Customization can be useful when a trial has unusual complexity adaptive designs, multiple interim analyses, or platform trials testing several interventions simultaneously. But custom symbols need to be defined in a legend on the flowchart itself. Without that legend, the diagram loses its communication value, especially for external reviewers or auditors who aren't familiar with the organization's internal standards.

What Are the Most Common Mistakes With Flowchart Symbols in Trial Documentation?

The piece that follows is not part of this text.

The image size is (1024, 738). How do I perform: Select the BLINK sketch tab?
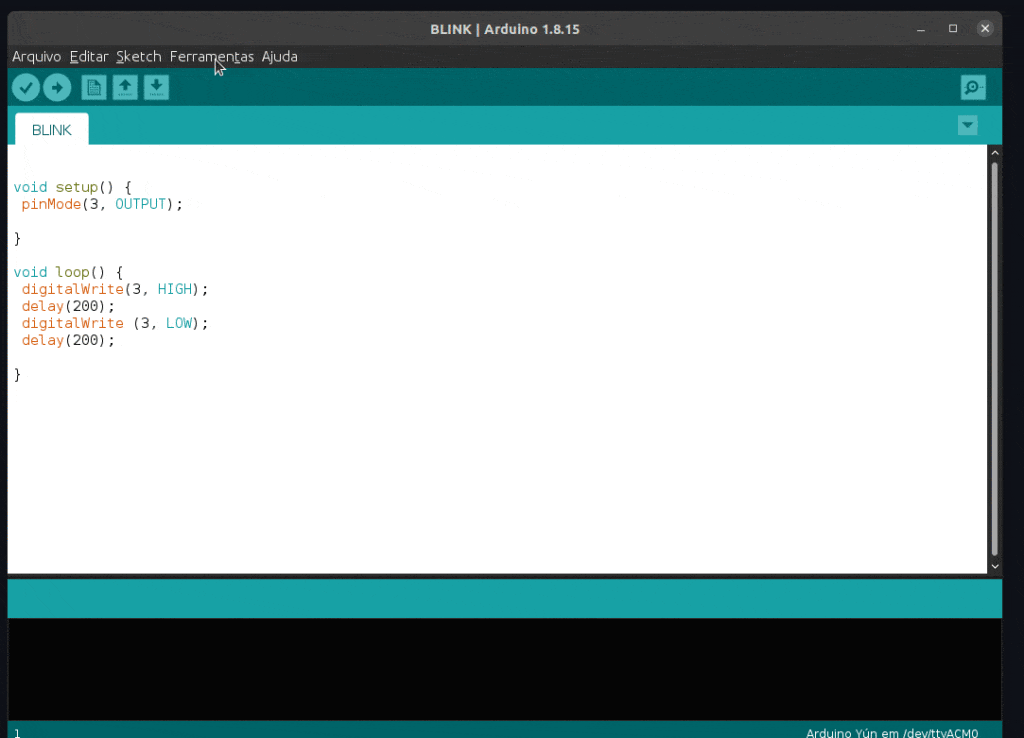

Errors in clinical trial flowcharts aren't just cosmetic they can delay approvals, confuse site staff, or undermine the credibility of published results. Here are the most frequent problems:

  • Using a rectangle where a diamond is needed: If a step involves a yes/no decision (like eligibility screening), it should be a diamond, not a rectangle. Mixing these up hides branching logic.
  • Omitting the legend: Even when using standard symbols, a legend is essential especially in regulatory submissions where different reviewers may have varying familiarity with flowchart conventions.
  • Inconsistent participant counts: Numbers in each box should add up correctly throughout the flow. A common error is showing 200 enrolled but only accounting for 195 through the rest of the diagram without explaining the discrepancy.
  • Overcrowded diagrams: Trying to fit every sub-process into one flowchart creates a confusing mess. Use high-level flowcharts for the main study path and link to detailed sub-diagrams for specific procedures.
  • Missing drop-out reasons: In CONSORT diagrams, each excluded or withdrawn participant needs a documented reason. Leaving these blank or vague invites reviewer pushback.

How Can You Create Accurate Flowcharts for Your Own Clinical Trial?

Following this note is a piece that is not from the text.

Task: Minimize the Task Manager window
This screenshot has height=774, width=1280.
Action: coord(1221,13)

Start by mapping the study protocol section by section. Identify every decision point, treatment step, data collection event, and endpoint. Then assign the correct symbol to each element before you start drawing.

A practical approach:

  1. List all major study milestones screening, consent, baseline assessment, randomization, treatment periods, follow-up visits, close-out
  2. Identify branching logic eligibility yes/no, treatment arm assignment, early termination triggers
  3. Assign symbols using standard conventions (rectangles for processes, diamonds for decisions, ovals for start/end)
  4. Add participant numbers once data is available these are required for CONSORT compliance
  5. Review with cross-functional teams have the biostatistician, medical monitor, and project manager each verify their section
  6. Include a legend and version date on every flowchart submitted externally

Tools like Microsoft Visio, Lucidchart, draw.io, or even the drawing features in Microsoft Word can produce clean clinical trial flowcharts. The tool matters less than the accuracy and consistency of the symbol coding within it.

What Should You Check Before Submitting a Trial Flowchart?

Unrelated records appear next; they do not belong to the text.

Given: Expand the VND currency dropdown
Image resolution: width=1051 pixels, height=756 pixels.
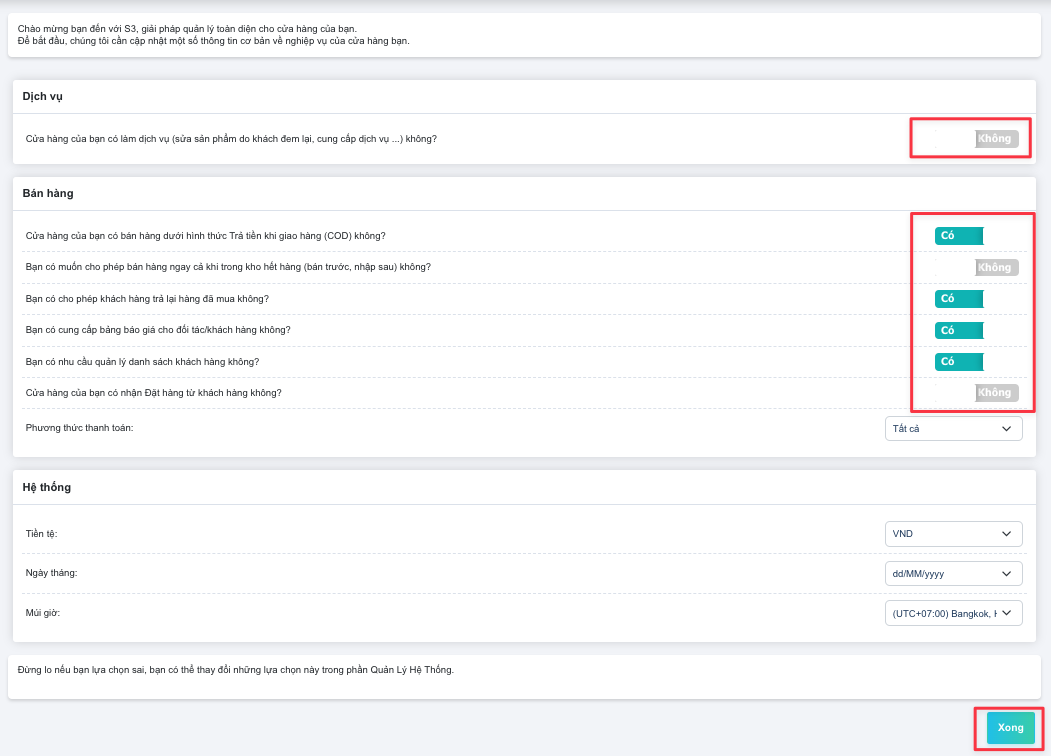Looking at the screenshot, I should pos(953,534).
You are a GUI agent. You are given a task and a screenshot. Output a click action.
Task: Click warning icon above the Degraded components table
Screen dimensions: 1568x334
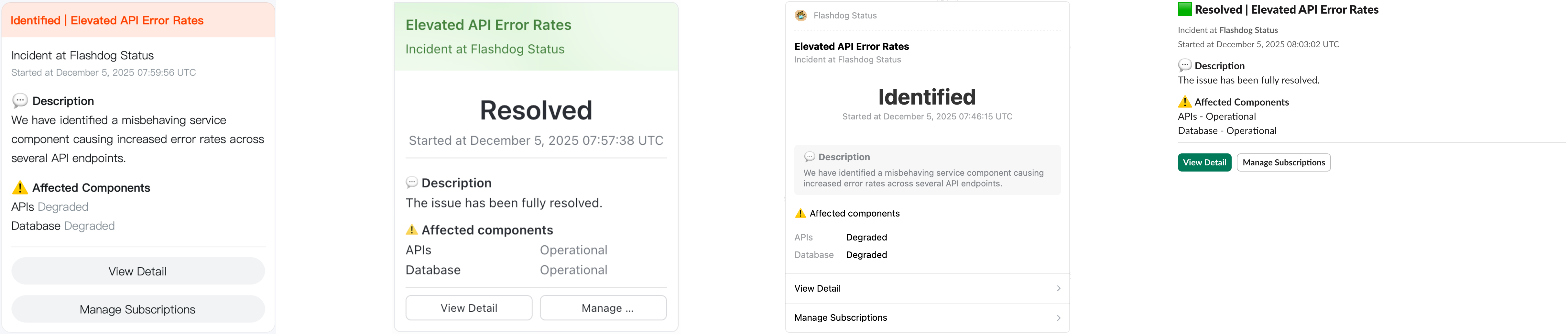tap(800, 213)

Before any flowchart goes into a protocol, regulatory submission, or journal manuscript, run through this checklist:

  • ☐ Every decision point uses a diamond shape with clear yes/no or category branches
  • ☐ All process steps use rectangles with concise, unambiguous descriptions
  • ☐ The diagram has a clear start (oval) and end point
  • ☐ Participant numbers add up correctly at every stage
  • ☐ Drop-out and exclusion reasons are explicitly stated
  • ☐ A legend defines every symbol and color used
  • ☐ The flowchart matches the protocol text exactly no steps are added or missing
  • ☐ Version number and date are displayed on the diagram
  • ☐ The diagram follows CONSORT guidelines if it's for a published RCT
  • ☐ At least one person outside the core team has reviewed it for clarity

Getting these details right from the start saves time during regulatory review and protects the credibility of your trial data. If your team regularly produces these diagrams, consider creating a standard template with pre-coded symbols that everyone follows. Consistency across studies within a program builds trust with reviewers and reduces rework on every new submission.